Valoración por criterios
- Movilidad y cambios posturales:
Se refiere a la capacidad del paciente para cambiar de posición de forma independiente, determina la necesidad de asistencia para el movimiento en la cama y evitar presión prolongada en áreas de prominencias óseas. Los pacientes con disminución de su movilidad experimentan presión en zonas como la espalda baja, un factor que aumenta el riesgo de úlceras por presión.
- Actividad física y deambulación:
Se evalúa el nivel de activación física del paciente. Aquéllos que están inmovilizados o que tienen actividad física reducida tienen mayor riesgo de úlceras por presión. La falta de movilidad contribuye al factor anterior, presión prolongada sobre la piel. Por lo tanto, fomentar la actividad física, dentro de las posibilidades del paciente, es una estrategia clave para reducir este riesgo.
- Percepción sensorial:
Se mide la capacidad del paciente para sentir y responder al dolor o incomodidad por la presión sobre la piel. Los pacientes con esta capacidad alterada, entre ellos los que padecen condiciones neurológicas, no pueden percibir cuando su cuerpo está en una posición que podría dañar la piel. En el contexto de la neurorehabilitación, es vital evaluar y mejorar la percepción sensorial para prevenir complicaciones y así mantener la integridad de la piel.

Elementos de evaluación de la escala de Braden
- Humedad :
La exposición continua de la piel a un ambiente húmedo, por sudor, incontinencia urinaria o fecal o heridas abiertas, puede debilitar la piel y hacerla más susceptible a lesiones cutáneas.
- Nutrición:
Necesaria para mantener la salud general pero también la integridad de la piel. Los pacientes con deficiencias nutricionales tienen mayor riesgo de úlceras por presión debido a la fragilidad de la piel y disminución de la capacidad del cuerpo para reparar tejidos dañados. Por lo tanto, una dieta balanceada y variada es fundamental como parte del cuidado preventivo.
- Fricción (roce) y cizallamiento.
Se refieren a la forma en que la piel se mueve sobre una superficie: la fricción ocurre cuando la piel se raspa contra una superficie (como la cama), mientras que el cizallamiento ocurre cuando las capas internas de la piel se desplazan en direcciones opuestas.
Ambos contribuyen a la ruptura de la piel y por lo tanto, progresión de úlceras por presión.

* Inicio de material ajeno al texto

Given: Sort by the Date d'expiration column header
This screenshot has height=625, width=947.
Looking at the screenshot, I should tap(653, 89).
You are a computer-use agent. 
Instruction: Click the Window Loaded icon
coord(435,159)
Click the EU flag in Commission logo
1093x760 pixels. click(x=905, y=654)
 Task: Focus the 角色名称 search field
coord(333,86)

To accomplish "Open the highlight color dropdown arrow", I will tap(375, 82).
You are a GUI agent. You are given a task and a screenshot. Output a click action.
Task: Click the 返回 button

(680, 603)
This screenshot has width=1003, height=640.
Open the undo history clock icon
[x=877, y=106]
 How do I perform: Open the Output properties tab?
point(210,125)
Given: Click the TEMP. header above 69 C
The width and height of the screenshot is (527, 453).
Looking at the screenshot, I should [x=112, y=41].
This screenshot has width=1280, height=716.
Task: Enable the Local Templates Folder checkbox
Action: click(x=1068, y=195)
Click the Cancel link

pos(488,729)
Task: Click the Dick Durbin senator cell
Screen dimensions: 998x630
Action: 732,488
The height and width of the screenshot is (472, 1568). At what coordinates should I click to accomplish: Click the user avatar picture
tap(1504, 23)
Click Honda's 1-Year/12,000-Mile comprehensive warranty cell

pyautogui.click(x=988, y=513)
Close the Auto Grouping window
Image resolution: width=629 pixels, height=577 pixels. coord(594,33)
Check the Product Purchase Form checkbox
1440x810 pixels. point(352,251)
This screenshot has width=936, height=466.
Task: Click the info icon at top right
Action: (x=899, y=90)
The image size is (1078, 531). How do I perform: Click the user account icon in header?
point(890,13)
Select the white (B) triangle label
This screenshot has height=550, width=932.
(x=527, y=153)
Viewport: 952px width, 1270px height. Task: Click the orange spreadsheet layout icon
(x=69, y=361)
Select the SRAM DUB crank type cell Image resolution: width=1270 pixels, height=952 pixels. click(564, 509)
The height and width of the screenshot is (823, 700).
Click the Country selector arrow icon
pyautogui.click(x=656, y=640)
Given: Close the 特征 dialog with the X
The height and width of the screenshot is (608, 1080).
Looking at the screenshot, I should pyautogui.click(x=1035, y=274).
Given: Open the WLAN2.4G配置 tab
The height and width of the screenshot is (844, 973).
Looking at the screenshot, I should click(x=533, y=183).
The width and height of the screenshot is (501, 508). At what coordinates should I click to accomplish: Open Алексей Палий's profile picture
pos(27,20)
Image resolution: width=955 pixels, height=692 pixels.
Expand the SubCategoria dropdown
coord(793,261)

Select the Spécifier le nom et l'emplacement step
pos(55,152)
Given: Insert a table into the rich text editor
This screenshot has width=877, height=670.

La evaluación clínica debe incluir estrategias para minimizar estos riesgos, como el uso de colchones especializados y técnicas de adecuada movilización del paciente.
¿Cuál es la importancia de esta escala?
La importancia de la escala de Braden radica en la capacidad para guiar la prevención de úlceras o lesiones por presión y mejorar la salud del paciente. Al conocer la severidad de este riesgo, los profesionales de la salud pueden implementar medidas para mantener la integridad de la piel y secundariamente el bienestar del paciente. Por consiguiente, en la neurorehabilitación, la escala de Braden es valiosa ya que permite identificar a los pacientes con mayor riesgo y ajustar el tratamiento para prevenir complicaciones adicionales. Las intervenciones no sólo protegen la integridad de la piel, sino que también promueven una recuperación más rápida, en caso de existir lesiones, y una mejor calidad de vida para los pacientes.
La escala de Braden es una herramienta indispensable en la evaluación clínica de todos los pacientes. Su aplicación permite la valoración del riesgo de lesiones o úlceras por presión en razón de que el cuidado preventivo es fundamental en todos, sobre todo en los pacientes con alto riesgo. En el contexto de la neurorehabilitación, la escala de Braden permite identificar a los pacientes que necesitan más cuidados de enfermería que protejan el estado de la piel y, a su vez, mejoren la salud general. Mediante la aplicación de esta escala, los profesionales de la salud pueden reducir significativamente la frecuencia de aparición de las úlceras por presión y lograr una atención integral de la salud del paciente.